At Washington, after there had been a scramble for the gold which the “Government” was running away with,2 the remainder of the “Cabinet,” excepting Reagan, deserted the “President.” Mallory, the “Secretary of the Navy,” doubting whether his official services would be needed on the Gulf, fled, with the notorious Wigfall, by railway, to La Grange, where he found his family, and was subsequently arrested. Benjamin, the “Secretary of State,” mysteriously disappeared, after making ample provision for his own comfort. He afterward solved the enigma by showing his person in England. Of all the “ministers,” only Reagan remained faithful to the person of the chief.

Up to this time, Davis's wife and children, and Mrs. Davis's sister, Miss Howell, had accompanied the fugitive “Government” from Danville. Now, for prudential reasons, this family took another, but nearly parallel route, in the flight toward the Gulf, traveling in wagons. Information soon reached Davis that some Confederate soldiers, believing that the treasure was with Mrs. Davis, had formed a plot to seize all her trunks, in search of it. He instantly hastened to the rescue of his family and property, and to provide for the protection of all. For this purpose he rode rapidly eighteen

1 History of the Last Days and Final Fall of the Rebellion, by Lieutenant C. E. L. Stuart, of Jefferson Davis's staff.

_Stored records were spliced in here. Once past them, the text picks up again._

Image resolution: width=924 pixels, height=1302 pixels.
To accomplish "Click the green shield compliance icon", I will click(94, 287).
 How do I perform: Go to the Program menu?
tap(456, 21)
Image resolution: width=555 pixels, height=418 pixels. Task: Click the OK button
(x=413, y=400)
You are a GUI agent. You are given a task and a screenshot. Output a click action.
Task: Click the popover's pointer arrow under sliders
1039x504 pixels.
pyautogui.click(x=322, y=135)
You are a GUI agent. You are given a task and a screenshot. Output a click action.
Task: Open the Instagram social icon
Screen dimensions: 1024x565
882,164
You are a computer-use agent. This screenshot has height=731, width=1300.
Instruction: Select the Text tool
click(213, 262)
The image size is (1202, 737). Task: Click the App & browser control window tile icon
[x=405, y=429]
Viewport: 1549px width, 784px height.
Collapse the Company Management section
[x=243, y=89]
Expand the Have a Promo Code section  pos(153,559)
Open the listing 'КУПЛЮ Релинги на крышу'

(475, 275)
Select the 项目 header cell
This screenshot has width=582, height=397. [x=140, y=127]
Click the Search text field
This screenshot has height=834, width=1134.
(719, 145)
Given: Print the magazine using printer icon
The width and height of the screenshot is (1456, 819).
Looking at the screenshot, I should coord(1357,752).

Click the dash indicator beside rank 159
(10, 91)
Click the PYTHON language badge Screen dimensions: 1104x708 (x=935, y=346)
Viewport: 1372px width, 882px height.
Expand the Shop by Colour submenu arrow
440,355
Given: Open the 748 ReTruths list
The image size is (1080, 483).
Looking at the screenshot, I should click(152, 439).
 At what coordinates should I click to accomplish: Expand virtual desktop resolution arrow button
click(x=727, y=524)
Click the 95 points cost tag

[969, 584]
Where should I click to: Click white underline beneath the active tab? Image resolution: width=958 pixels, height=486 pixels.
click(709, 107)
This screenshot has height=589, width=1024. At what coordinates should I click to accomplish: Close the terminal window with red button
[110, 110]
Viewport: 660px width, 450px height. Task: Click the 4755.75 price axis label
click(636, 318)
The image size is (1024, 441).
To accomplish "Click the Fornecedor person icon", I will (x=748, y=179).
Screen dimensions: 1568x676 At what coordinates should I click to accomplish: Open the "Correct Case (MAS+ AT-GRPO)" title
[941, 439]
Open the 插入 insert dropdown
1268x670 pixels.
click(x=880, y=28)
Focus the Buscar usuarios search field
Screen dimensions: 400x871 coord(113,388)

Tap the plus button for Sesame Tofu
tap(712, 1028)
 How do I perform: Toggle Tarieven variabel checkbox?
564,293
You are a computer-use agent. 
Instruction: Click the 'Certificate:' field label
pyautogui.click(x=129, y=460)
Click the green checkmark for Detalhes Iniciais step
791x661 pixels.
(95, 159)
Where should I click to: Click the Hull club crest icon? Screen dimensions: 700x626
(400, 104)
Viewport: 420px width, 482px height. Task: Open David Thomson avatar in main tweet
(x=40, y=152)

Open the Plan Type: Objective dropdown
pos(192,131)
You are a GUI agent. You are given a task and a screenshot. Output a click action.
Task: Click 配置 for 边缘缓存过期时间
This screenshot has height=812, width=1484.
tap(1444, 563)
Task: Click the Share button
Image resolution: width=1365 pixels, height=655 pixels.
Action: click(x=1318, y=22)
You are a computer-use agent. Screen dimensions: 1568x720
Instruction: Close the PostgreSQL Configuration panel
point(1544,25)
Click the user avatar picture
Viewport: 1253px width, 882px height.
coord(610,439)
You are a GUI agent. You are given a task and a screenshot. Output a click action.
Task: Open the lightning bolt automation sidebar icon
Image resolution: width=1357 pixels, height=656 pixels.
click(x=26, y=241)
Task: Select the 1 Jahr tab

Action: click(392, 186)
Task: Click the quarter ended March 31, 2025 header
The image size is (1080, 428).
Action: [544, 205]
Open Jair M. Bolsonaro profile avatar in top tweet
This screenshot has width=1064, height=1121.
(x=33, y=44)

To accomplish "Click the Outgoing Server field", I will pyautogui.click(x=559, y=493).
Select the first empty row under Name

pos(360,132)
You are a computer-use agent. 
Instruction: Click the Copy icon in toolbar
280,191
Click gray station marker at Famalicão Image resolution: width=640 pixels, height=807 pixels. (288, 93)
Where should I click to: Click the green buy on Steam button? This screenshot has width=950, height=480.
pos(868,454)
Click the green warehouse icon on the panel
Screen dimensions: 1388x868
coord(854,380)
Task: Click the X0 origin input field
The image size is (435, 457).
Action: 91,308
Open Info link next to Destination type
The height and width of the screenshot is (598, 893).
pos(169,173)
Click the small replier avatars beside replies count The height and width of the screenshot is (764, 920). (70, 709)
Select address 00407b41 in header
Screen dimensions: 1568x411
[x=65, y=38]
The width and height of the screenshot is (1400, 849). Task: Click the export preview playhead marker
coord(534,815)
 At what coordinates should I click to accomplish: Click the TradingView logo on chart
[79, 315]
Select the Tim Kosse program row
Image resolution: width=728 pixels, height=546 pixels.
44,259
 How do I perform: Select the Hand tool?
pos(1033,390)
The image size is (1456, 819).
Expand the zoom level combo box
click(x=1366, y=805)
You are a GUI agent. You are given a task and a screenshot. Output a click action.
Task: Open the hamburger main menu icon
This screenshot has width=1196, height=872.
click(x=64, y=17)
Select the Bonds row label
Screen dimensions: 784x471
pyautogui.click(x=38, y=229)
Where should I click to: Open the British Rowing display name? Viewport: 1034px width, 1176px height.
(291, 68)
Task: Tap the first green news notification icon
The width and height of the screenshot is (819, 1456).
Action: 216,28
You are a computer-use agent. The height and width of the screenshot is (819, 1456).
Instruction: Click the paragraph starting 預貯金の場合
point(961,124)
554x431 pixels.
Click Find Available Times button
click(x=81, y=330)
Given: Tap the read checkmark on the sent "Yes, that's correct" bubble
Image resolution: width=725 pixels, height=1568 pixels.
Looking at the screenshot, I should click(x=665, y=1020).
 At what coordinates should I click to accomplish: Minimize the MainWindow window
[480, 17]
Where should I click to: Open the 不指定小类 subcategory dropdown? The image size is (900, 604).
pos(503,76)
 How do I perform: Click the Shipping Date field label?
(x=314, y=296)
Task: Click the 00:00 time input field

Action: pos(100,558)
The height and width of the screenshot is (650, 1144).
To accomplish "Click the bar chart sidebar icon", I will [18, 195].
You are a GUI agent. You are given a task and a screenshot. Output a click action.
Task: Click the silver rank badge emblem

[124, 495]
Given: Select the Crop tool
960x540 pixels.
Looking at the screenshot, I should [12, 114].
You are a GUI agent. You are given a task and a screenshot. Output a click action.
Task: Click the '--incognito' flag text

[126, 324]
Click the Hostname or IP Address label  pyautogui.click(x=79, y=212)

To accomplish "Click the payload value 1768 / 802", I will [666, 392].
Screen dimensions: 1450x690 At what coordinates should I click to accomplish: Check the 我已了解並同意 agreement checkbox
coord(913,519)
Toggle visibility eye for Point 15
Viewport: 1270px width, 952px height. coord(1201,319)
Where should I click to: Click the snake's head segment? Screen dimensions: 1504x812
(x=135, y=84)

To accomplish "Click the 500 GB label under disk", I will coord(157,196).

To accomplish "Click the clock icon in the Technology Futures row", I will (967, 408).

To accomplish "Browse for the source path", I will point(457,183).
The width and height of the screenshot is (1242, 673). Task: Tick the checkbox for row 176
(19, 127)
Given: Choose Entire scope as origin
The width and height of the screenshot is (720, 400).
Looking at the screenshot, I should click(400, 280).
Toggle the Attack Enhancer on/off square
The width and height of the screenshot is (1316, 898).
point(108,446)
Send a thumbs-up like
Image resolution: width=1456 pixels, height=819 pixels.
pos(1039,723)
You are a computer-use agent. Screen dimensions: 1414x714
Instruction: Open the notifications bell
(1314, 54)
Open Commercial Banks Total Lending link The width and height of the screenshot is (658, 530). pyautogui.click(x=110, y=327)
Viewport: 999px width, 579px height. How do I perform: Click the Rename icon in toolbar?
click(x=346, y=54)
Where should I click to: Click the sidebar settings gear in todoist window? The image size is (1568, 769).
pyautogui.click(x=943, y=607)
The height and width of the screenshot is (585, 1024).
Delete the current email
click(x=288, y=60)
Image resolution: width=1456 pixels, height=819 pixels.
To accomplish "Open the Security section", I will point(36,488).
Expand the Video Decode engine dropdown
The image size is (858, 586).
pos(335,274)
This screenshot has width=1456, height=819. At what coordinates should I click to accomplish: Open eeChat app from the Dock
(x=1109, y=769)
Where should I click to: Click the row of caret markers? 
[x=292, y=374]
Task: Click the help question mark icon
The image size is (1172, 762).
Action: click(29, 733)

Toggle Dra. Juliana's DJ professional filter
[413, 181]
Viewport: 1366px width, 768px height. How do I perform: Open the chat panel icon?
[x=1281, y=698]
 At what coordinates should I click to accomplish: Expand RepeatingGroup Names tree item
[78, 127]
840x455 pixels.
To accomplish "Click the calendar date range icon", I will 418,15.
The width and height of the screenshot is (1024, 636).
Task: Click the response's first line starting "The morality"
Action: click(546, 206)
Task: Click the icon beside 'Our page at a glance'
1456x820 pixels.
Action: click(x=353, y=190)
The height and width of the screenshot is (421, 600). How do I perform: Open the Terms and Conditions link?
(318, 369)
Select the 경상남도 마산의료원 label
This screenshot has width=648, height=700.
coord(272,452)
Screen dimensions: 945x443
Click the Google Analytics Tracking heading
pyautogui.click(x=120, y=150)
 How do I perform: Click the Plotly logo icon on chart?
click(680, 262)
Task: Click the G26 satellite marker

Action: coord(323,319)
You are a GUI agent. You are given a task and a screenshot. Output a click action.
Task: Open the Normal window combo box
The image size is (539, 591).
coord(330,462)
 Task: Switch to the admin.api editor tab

2 “ At Washington there was a scramble for specie. It was determined to give the cavalry some few dollars each. They were impatient, and helped themselves as soon as they discovered where to get it. The result was an inequitable distribution — many got too much, many got nothing; and ‘dust-hunters’ picked up a good deal the following day — a good deal that was trampled under foot during the contemptible scramble.” --History, &c. by C. E. L. Stuart.